## TASK DIRECTIONS
From the entries below, transcribe exactly the lines between the line holding "For every named target in this 390×1284" and the line holding "[button] (346, 39)", inclusive; skip all other lines.

## DATASET ENTRIES

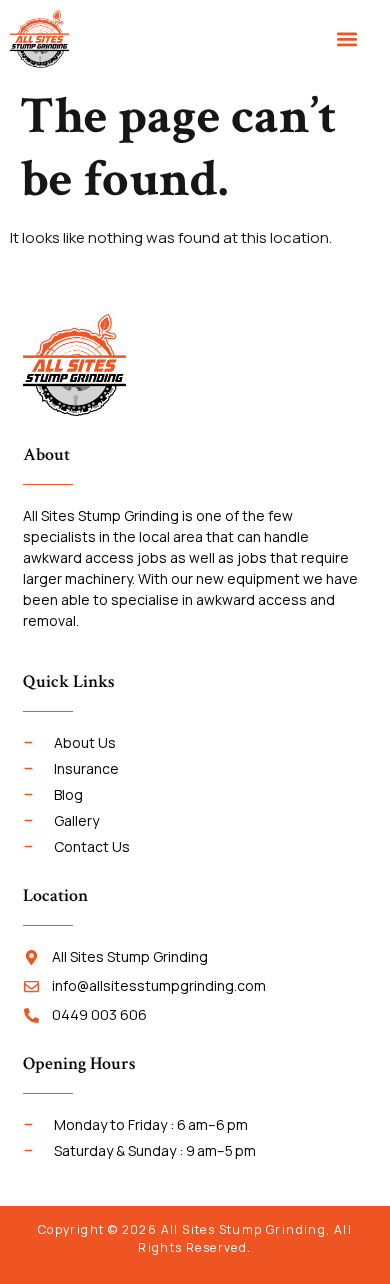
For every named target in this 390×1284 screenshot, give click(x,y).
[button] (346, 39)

---

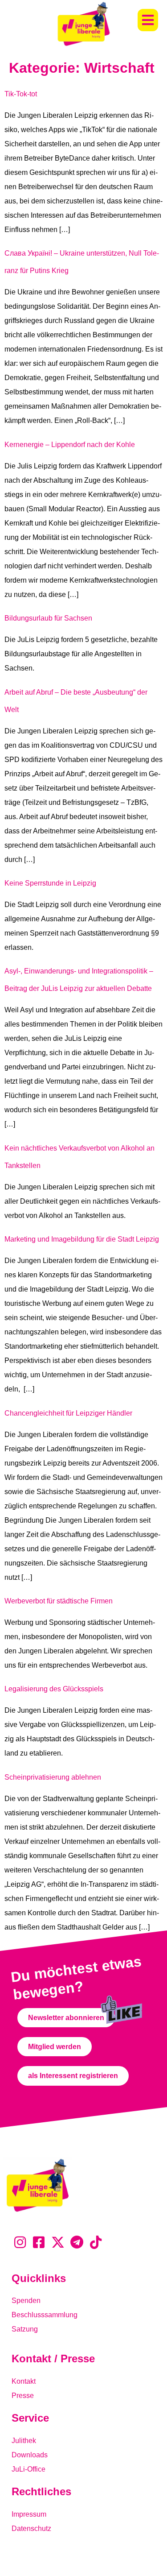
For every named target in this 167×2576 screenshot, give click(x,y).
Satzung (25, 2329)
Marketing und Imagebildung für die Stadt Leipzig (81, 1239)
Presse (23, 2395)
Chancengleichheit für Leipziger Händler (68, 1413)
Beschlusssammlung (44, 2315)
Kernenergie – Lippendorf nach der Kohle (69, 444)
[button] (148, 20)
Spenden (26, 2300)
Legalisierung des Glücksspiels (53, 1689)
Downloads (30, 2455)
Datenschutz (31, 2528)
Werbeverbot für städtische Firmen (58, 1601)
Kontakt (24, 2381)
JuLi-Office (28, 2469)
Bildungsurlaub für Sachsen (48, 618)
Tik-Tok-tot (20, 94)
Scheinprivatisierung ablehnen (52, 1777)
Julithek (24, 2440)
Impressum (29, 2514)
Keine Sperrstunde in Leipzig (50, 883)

## ANSWER SECTION
For every named target in this 390×1284 screenshot, give click(x,y).
[button] (346, 39)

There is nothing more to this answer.